The US intelligence community released its Worldwide Threat Assessment, citing concerns over Russian influence campaigns, increasingly aggressive operations, North Korea, artificial intelligence, and more. This year a new item was added which discusses foreign countries acquiring important technology not only through theft, but through legal purchases as well. Overall there is a steady concern over the “4 Key Adversaries”, something Rex Tillerson’s proposed state department’s restructuring reflects.
The Pyeongchang Olympics is as strenuous a cybersecurity event as it is an athletic one. The giant event is a field day for cybercriminals and possible state sponsored events, and the Olympic security personnel have tried their best to prepare for this. South Korea’s flashy opening ceremony hit some set backs yet there was no confirmation as to why, and various information systems were targeted on opening night. Fortunately, none of this has had the ability to affect any of the events, best of luck to the athletes!
While we often get caught up in the rapid and dramatic developments that unfold in and around cyberspace, we often forget half of the world’s population still isn’t even connected. Earlier this month the UN’s (ITU) Broadband Comission set their aim to connect 75% of the world’s population to the Internet by 2025, along with many other progressive goals. This week we thumb through each goal and explore some of the general challenges that they face in reaching their commendable 2025 goals and broader 2030 UN Sustainable Development Goals.

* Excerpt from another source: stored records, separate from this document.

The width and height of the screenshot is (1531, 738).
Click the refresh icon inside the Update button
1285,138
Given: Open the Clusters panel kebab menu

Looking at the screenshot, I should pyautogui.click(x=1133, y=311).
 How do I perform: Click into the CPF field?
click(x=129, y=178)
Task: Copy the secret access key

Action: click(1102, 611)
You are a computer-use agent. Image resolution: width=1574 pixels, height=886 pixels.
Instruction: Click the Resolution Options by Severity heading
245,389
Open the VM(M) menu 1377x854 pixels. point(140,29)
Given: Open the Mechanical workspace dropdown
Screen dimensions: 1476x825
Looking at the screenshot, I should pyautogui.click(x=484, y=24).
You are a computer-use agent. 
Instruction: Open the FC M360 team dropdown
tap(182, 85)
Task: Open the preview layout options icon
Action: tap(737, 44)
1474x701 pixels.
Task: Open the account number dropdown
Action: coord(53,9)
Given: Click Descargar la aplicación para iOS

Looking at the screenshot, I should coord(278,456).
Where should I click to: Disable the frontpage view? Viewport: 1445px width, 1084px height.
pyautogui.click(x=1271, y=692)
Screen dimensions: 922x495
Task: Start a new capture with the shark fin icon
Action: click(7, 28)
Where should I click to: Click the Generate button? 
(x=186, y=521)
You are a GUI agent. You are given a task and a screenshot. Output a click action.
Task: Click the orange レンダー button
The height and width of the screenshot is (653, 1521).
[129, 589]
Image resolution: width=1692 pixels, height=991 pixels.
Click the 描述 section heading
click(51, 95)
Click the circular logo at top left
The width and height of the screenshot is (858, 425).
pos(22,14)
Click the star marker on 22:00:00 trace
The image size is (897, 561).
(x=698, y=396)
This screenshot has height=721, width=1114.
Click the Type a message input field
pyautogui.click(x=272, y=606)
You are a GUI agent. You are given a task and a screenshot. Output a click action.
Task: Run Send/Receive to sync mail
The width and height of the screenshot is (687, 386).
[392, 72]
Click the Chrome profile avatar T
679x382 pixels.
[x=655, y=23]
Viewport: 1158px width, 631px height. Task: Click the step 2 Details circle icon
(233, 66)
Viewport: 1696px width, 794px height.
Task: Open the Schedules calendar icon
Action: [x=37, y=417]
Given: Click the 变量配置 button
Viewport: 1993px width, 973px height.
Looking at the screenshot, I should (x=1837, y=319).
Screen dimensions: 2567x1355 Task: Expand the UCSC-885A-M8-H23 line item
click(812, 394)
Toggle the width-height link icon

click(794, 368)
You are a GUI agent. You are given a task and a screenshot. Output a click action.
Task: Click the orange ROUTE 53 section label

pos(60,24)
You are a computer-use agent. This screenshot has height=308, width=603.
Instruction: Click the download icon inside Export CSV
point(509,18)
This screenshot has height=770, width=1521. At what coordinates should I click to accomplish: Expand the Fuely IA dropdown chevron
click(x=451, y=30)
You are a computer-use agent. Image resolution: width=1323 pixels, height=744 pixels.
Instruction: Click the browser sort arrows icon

Amidst this years Russian digital influence campaign news real, it’s hard to find a best time to take a moment and discuss the trend as a whole. This week in particular news was leaked of a Dutch counter intelligence operation which witnessed the DNC hack, State Department hack, and even gathered the identities of those behind the Cozy Bear hacking group. Russia’ three pronged digital influence strategy puts liberal democracies in uncomfortable situations, forced to make tough choices, the results of which are still unfolding.
A false alarm has left Hawaiians with less trust in alarm systems and critical infrastructure, demonstrating how the trust surround critical infrastructure is often a more (or equally) vulnerable target as the infrastructure itself. Governments continue to work on forging agreements and norms to protect their critical infrastructure, but some wonder how well those can hold up. The even has invited a larger discussion on trust in cyberspace, and how governments can further protect their critical infrastructure.
Researchers and companies race to secure processors across a broad range of devices after realizing a severe vulnerability. The Meltdown and Spectre attacks show just how frustrating international supply chain security can be and reveal bigger questions about revealing an attack to the public, keeping it secret, or trying to find another way to safely mitigate such an issue as to minimize the potential damage. Also, an in-depth exploration of some investigative reporting into a mysterious twitter bot.
As protests rage in Iran, the government has shutdown Telegram, Instagram, and even fully cut off Internet access to certain areas. This shows the dangers when censorship is abused but also speaks of broader lessons for international affairs. Also, this throws a spotlight onto human rights concerns and the modern challenges they face in cyberspace.